▶ DIRECTIONS: Go through the entries, filter for the word "company", and copy every line that has it.

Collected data
○ ○ ○ ○

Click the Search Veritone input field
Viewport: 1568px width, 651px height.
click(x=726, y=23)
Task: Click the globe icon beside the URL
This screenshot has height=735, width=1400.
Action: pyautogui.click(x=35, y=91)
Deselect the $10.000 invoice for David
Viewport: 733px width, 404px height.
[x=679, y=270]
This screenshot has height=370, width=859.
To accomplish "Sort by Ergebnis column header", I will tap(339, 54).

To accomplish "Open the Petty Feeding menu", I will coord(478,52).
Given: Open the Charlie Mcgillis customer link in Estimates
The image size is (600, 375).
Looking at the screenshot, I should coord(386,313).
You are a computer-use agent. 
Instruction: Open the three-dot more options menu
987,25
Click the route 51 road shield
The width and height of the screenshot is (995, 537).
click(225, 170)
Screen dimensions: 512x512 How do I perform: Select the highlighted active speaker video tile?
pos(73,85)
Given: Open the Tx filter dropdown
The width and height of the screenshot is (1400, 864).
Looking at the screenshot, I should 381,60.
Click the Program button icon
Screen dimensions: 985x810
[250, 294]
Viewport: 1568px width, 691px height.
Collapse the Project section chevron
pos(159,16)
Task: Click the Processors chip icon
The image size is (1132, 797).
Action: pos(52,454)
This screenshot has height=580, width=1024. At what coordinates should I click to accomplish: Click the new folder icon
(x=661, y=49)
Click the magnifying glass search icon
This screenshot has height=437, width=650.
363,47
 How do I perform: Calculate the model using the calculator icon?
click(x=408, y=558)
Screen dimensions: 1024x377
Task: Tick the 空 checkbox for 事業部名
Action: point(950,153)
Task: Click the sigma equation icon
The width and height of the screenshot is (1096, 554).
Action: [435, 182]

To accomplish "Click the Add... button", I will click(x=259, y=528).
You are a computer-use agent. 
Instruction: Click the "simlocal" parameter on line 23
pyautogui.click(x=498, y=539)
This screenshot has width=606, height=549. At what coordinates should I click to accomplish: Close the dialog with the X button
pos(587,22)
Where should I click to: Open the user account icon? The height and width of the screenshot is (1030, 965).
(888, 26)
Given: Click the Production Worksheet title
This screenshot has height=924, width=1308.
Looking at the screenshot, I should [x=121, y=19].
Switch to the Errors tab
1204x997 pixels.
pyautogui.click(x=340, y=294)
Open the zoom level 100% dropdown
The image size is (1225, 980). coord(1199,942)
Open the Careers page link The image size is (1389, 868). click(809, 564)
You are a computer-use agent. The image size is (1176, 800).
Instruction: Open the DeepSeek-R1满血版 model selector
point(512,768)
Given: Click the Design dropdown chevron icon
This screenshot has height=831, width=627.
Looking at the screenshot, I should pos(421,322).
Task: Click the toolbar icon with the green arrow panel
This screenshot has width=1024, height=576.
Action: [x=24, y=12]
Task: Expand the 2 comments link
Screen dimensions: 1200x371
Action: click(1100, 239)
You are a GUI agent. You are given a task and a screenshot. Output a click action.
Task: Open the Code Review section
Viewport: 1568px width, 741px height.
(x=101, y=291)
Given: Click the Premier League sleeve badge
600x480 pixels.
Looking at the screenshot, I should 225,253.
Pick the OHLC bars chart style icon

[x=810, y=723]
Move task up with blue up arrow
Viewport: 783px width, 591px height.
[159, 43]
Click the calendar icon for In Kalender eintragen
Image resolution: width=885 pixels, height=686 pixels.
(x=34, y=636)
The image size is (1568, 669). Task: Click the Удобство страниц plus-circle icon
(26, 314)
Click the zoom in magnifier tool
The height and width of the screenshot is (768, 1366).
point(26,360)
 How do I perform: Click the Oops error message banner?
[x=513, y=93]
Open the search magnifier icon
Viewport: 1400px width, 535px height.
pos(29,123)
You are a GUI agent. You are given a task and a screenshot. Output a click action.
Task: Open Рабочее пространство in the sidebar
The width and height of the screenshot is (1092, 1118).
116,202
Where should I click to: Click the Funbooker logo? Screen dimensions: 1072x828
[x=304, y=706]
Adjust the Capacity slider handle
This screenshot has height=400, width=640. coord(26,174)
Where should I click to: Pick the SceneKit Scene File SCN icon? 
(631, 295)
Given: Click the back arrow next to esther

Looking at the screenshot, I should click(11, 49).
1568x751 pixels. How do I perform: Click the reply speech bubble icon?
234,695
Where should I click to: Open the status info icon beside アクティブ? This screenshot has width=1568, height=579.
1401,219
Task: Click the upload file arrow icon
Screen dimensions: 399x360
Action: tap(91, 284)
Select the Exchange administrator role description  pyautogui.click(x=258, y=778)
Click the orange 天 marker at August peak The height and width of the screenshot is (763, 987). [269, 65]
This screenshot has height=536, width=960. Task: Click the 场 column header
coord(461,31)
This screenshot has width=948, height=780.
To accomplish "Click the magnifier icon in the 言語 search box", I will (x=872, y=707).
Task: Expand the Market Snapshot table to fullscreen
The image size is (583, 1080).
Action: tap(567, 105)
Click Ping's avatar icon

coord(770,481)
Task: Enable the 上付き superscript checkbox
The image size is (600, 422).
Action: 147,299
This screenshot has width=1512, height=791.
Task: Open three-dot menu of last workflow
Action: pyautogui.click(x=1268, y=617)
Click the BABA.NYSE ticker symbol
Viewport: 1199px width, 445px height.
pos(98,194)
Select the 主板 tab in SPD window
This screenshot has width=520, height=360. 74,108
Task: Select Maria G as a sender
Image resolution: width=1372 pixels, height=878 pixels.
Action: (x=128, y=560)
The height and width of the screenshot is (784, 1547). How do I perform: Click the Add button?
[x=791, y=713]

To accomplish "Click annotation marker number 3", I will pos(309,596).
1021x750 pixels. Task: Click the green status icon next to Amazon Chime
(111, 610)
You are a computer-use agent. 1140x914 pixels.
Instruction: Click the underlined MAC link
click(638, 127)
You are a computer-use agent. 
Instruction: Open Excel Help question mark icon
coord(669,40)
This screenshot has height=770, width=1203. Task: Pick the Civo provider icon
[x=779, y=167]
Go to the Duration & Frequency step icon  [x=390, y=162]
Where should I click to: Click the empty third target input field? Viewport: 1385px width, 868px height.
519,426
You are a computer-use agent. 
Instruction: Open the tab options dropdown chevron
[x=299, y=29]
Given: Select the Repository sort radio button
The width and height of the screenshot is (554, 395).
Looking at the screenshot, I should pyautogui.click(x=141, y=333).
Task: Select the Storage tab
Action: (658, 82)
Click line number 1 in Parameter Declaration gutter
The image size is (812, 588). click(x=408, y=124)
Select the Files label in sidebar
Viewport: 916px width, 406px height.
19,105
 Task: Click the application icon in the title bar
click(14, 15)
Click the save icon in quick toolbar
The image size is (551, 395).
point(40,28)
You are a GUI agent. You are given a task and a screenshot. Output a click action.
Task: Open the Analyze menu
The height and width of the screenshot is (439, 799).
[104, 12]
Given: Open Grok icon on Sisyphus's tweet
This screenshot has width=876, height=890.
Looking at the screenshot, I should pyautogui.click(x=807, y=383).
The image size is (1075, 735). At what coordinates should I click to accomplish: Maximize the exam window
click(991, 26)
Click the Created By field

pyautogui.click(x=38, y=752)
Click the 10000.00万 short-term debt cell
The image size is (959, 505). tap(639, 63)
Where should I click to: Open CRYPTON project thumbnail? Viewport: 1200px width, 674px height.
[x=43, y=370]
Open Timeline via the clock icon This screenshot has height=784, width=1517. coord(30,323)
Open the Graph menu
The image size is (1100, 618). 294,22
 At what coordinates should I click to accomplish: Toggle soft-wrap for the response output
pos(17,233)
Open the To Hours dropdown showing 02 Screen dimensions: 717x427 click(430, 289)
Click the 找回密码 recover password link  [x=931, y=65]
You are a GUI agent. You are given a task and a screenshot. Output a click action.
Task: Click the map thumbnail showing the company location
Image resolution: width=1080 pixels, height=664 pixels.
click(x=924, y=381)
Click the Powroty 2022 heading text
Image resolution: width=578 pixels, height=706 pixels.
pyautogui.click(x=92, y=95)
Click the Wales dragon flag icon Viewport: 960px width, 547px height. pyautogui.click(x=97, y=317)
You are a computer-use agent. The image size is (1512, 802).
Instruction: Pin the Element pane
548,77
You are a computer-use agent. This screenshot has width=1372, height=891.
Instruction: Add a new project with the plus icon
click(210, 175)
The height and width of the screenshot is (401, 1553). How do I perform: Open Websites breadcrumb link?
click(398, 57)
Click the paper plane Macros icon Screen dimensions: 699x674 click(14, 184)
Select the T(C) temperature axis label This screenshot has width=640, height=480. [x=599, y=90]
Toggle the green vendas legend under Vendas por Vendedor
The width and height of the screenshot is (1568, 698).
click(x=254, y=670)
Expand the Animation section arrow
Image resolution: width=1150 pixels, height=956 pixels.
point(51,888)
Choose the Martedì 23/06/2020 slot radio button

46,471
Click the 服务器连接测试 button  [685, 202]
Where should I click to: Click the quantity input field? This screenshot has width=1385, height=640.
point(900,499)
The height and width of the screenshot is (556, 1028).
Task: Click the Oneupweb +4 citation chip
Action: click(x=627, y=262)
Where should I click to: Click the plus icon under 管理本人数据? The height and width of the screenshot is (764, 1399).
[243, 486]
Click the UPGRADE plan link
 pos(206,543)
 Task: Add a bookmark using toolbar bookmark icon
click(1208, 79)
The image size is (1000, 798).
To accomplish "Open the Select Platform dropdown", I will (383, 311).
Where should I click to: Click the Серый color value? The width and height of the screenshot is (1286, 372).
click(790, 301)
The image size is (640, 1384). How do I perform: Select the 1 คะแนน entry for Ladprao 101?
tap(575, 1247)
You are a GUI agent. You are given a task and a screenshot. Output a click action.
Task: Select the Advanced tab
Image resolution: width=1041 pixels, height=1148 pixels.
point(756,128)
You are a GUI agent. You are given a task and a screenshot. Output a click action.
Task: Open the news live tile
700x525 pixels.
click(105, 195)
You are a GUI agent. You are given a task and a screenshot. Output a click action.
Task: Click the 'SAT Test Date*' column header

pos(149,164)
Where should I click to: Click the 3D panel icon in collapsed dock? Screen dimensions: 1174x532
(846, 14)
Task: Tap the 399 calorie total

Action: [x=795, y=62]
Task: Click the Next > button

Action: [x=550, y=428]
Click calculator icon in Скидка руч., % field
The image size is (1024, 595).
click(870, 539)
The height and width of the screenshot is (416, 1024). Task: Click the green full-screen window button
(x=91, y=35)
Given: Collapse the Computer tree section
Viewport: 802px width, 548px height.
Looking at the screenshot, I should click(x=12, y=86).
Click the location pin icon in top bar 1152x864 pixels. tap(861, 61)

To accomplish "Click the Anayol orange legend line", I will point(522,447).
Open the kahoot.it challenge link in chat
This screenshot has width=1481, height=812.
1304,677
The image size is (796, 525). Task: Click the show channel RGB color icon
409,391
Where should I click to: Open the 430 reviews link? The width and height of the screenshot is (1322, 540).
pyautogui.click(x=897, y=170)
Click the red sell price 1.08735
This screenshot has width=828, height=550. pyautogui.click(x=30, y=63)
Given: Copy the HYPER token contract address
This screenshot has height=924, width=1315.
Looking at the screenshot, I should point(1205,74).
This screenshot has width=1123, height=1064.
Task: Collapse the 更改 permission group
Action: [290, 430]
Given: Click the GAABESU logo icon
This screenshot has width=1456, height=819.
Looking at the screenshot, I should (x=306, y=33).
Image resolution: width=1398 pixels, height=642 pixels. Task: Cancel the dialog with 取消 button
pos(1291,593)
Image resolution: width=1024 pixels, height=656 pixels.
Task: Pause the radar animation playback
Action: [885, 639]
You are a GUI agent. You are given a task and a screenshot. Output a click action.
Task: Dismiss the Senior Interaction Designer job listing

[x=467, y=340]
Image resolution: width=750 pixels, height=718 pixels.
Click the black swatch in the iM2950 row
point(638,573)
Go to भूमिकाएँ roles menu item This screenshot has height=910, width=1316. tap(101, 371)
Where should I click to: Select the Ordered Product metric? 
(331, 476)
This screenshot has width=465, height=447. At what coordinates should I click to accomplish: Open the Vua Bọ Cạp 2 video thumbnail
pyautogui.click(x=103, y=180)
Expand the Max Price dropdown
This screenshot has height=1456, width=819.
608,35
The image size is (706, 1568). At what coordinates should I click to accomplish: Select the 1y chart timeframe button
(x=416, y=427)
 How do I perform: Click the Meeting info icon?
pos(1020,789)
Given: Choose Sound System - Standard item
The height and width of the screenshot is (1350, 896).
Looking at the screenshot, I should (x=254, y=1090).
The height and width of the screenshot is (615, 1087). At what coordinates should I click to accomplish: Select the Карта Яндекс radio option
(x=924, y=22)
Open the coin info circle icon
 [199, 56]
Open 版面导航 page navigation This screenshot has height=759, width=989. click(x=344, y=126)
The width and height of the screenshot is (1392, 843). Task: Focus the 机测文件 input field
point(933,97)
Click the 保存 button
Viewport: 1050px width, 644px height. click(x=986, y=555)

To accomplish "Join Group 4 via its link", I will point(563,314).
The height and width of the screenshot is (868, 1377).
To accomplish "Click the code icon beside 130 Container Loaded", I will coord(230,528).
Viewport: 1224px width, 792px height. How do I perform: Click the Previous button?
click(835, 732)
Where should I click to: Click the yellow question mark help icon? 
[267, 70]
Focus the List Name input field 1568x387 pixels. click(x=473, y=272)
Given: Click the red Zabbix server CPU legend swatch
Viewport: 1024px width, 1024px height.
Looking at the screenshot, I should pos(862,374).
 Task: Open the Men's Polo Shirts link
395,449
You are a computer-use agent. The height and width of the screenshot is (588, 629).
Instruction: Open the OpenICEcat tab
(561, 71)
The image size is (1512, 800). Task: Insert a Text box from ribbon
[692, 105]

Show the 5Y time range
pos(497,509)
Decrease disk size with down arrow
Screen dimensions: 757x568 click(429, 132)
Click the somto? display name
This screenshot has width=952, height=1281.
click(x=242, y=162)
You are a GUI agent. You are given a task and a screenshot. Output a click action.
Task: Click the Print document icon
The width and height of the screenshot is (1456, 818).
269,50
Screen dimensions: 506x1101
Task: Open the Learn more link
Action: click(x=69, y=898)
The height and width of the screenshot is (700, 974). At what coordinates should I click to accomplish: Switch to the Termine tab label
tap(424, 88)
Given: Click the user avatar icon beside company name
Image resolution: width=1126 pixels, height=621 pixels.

○ ○ ○ ○

▶ SOLUTION FOR THIS PROBLEM:
Task: Click the map thumbnail showing the company location
Given: Click the user avatar icon beside company name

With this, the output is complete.